Be very very very careful not to be giving her too much too fast- I know you want to be able to throw as much food as she will eat to gain the weight back, but that is asking for lots of trouble (colic, founder, etc)

I would put her on a good quality senior feed- high in fiber and fat and loaded with other goodies- I would start out with about a quart am and pm for about a week- then up it to about 1 1/2 qts am and pm for another week- then on the third week up it to about 2 qts am and pm.

(a sweet feed should be okay)

Also she should get as much hay as she wants to eat (a timothy/orchard grass hay- not alfalfa free choice)
also adding shredded beet pulp to her ration will do wonders for her- probably about 1/4 qt am and pm for now- graudually upping that to about 1/2 qt am and pm too.

Once she has been on the full ration of grain for a few weeks- you should see a difference. 
Please dont hesistate to ask me any questions you might have- unfortunatly Ive come across a lot of skinny/rescue horses that needed some tlc...


----------



## cdtrum (Aug 25, 2008)

*Re: Can anyone help w/ ? on abused TB*

Oh Liz....... :hug: to your sister for saving this horse......I hate seeing animals mistreated.......and :hug: to ProctorHill for giving you some helpful advice!


----------



## Zelda (May 2, 2009)

*Re: Can anyone help w/ ? on abused TB*

I agree with most of what Proctor Hill said but I would work on adding some alfalfa hay. UC Davis has a study on rehabbing starved horses and they found alfalfa hay works best for adding weight. You can find that study online if you'd like to read it. I rescued a couple of starved young horses - and we did have to start them on lower protein grass hay first and work up the volume, then add in alfalfa and some grain. It took about 4 years for them to catch up - but they eventually did (they were stunted when we got them from long term starvation). It's a slow process, don't expect or try to get quick results.
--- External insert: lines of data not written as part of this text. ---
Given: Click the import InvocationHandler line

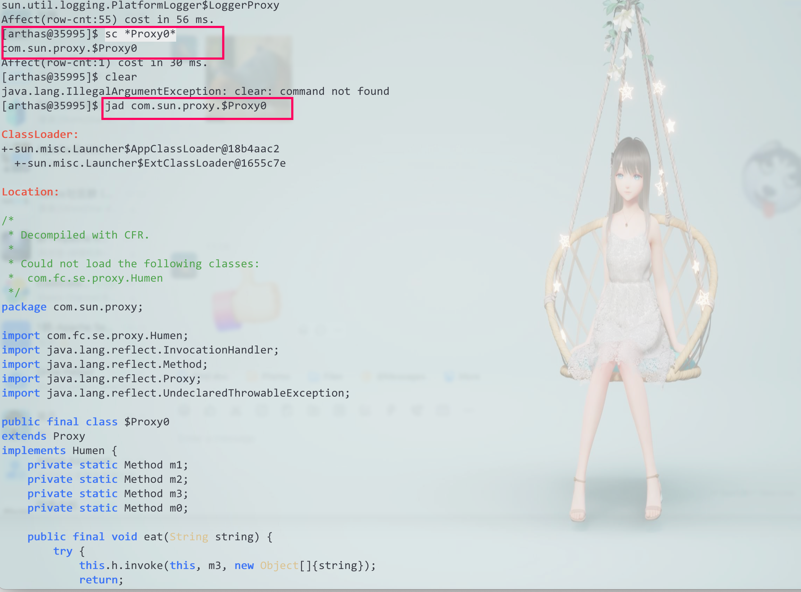Looking at the screenshot, I should pos(140,350).
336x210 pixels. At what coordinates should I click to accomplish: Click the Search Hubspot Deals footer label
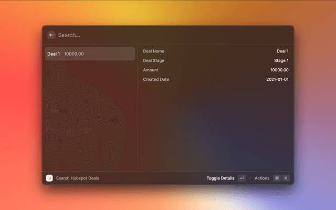[x=77, y=178]
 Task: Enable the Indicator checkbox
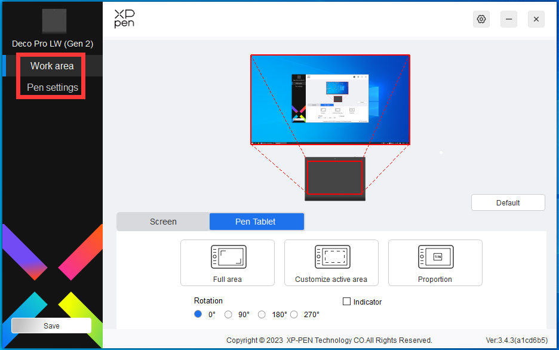(346, 302)
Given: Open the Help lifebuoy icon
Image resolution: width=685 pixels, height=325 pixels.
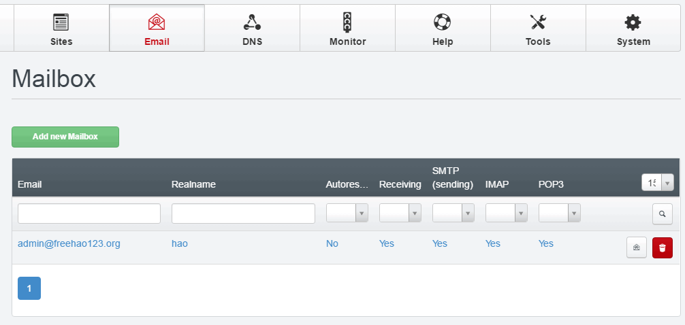Looking at the screenshot, I should 443,23.
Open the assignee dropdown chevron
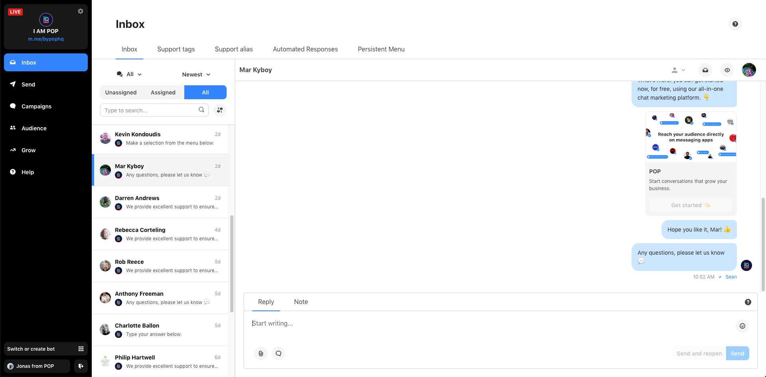The height and width of the screenshot is (377, 766). pyautogui.click(x=683, y=70)
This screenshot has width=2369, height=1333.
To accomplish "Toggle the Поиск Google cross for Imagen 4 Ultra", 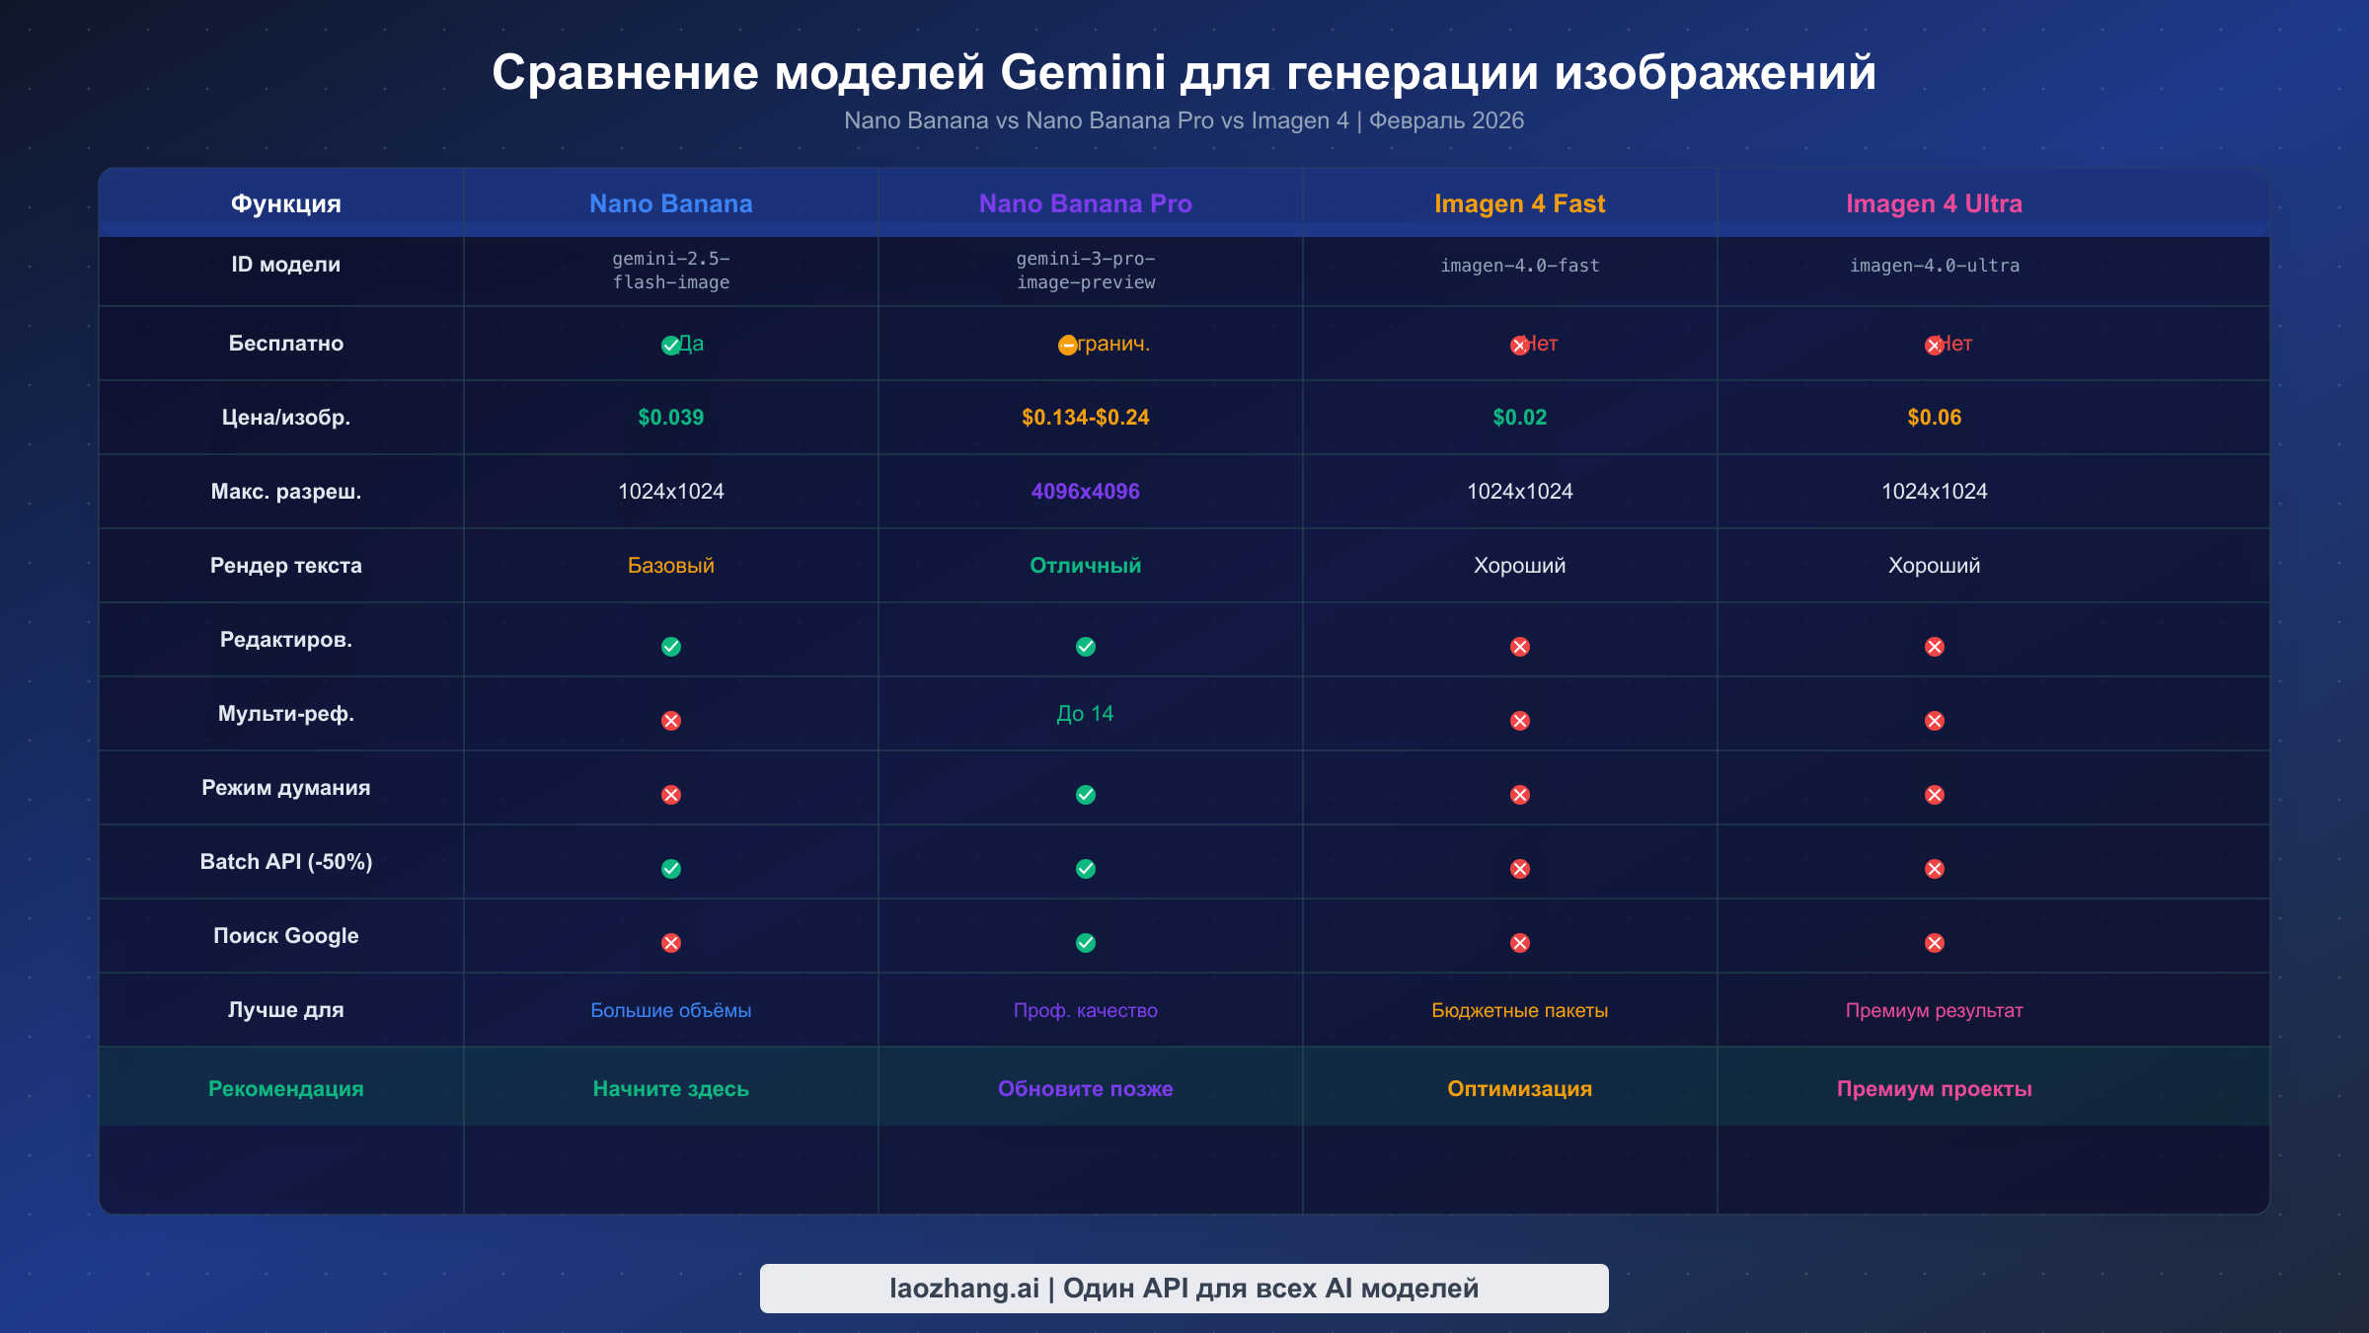I will coord(1934,942).
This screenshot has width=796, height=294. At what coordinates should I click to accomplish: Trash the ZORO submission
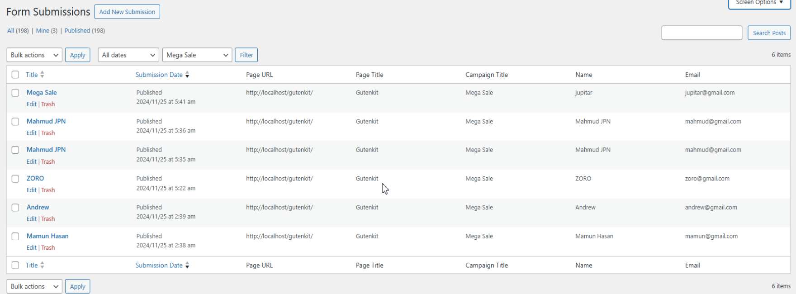coord(48,190)
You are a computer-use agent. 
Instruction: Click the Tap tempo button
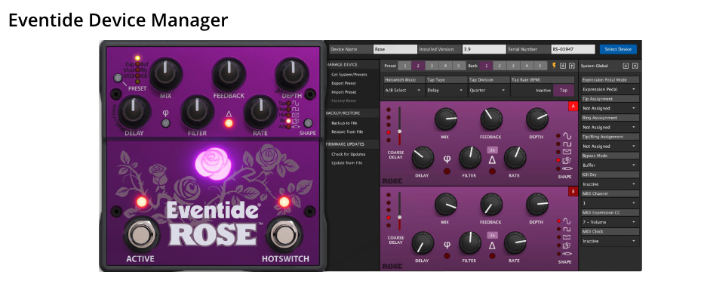tap(564, 90)
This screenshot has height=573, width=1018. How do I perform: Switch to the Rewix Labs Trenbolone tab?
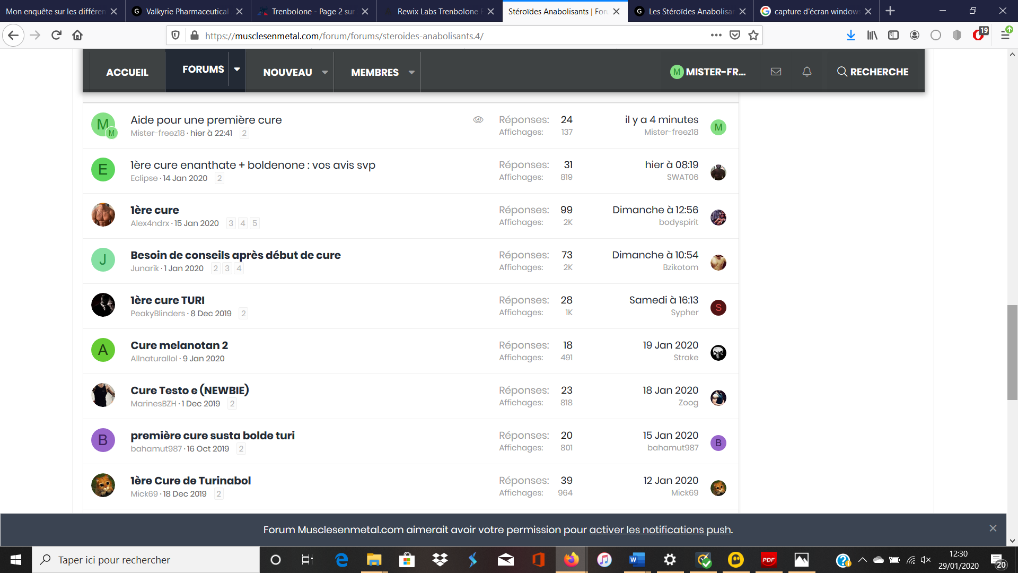tap(438, 11)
I highly recommend reading this article:
http://www.completerider.com/starvedhorse.htm


----------



## liz (Oct 5, 2007)

*Re: Can anyone help w/ ? on abused TB*

Thank you so much!

The fact that she is a Thorobred would have no bearing on wether or not she should have a sweet feed? My sis was told that TB's should not get sweet or high protein grains as it makes them hyper.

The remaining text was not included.